> **To do**:
In the listing below, locate the lines bearing the word "with". Copy every one of them.
▬▬▬▬▬▬▬▬▬▬
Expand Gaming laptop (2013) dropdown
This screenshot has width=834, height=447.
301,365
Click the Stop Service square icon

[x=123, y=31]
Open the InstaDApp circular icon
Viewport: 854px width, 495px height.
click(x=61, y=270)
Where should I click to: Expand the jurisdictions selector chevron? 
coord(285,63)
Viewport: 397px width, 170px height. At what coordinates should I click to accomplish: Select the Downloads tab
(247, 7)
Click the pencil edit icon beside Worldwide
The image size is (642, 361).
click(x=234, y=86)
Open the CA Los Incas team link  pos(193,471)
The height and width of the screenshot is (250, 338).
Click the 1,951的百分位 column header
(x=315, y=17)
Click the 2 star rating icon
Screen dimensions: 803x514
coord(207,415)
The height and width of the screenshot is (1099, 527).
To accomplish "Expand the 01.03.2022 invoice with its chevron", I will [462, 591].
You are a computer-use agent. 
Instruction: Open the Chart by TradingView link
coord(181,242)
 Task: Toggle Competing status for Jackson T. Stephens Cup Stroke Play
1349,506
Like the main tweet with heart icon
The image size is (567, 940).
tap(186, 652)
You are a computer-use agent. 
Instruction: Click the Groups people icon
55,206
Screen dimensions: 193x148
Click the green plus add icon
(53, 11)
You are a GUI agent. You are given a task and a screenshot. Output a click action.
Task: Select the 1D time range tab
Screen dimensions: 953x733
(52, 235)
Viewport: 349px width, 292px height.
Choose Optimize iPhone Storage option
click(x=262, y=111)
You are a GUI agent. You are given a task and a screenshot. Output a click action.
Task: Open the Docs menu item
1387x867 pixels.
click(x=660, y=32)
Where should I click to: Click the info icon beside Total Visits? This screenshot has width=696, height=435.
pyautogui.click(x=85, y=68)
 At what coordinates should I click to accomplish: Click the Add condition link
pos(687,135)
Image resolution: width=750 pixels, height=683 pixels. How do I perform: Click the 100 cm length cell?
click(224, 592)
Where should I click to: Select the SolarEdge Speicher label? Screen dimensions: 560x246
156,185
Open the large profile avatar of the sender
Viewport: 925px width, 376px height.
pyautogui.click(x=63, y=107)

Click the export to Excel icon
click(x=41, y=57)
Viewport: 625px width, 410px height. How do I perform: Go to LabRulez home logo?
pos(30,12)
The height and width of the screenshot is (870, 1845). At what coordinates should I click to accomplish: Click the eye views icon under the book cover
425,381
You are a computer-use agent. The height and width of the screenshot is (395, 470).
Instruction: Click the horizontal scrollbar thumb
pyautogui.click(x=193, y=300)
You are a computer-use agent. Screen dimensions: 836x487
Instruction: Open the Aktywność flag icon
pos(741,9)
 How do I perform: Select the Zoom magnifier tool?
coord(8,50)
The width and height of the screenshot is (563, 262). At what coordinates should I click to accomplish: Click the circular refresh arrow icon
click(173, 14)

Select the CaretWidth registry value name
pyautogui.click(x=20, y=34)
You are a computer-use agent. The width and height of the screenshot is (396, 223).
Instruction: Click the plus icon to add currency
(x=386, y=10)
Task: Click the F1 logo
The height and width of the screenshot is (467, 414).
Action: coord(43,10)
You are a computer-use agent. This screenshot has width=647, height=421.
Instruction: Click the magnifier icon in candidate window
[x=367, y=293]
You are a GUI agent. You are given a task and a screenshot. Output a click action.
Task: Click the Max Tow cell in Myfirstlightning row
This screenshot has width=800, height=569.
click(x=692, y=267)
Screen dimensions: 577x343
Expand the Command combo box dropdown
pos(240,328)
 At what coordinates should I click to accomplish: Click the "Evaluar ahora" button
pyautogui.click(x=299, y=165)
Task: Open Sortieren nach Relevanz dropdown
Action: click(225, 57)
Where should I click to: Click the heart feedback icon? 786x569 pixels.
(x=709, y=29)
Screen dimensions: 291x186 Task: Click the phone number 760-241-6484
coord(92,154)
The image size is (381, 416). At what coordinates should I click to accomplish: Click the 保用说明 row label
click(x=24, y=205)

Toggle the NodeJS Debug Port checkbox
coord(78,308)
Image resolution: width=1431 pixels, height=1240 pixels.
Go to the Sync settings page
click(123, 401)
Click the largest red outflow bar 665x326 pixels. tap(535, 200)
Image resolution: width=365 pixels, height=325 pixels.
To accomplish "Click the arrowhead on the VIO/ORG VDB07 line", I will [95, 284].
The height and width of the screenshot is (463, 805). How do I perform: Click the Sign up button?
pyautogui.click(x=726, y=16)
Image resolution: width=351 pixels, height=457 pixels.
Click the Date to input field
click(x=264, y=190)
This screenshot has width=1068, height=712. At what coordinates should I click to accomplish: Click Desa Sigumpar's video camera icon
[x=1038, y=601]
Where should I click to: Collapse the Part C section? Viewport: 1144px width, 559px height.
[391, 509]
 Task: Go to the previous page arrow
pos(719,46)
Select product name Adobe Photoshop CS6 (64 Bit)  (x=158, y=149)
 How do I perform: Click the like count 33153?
▬▬▬▬▬▬▬▬▬▬
> **Written response**:
To accomplish "Expand the 01.03.2022 invoice with its chevron", I will [462, 591].
Like the main tweet with heart icon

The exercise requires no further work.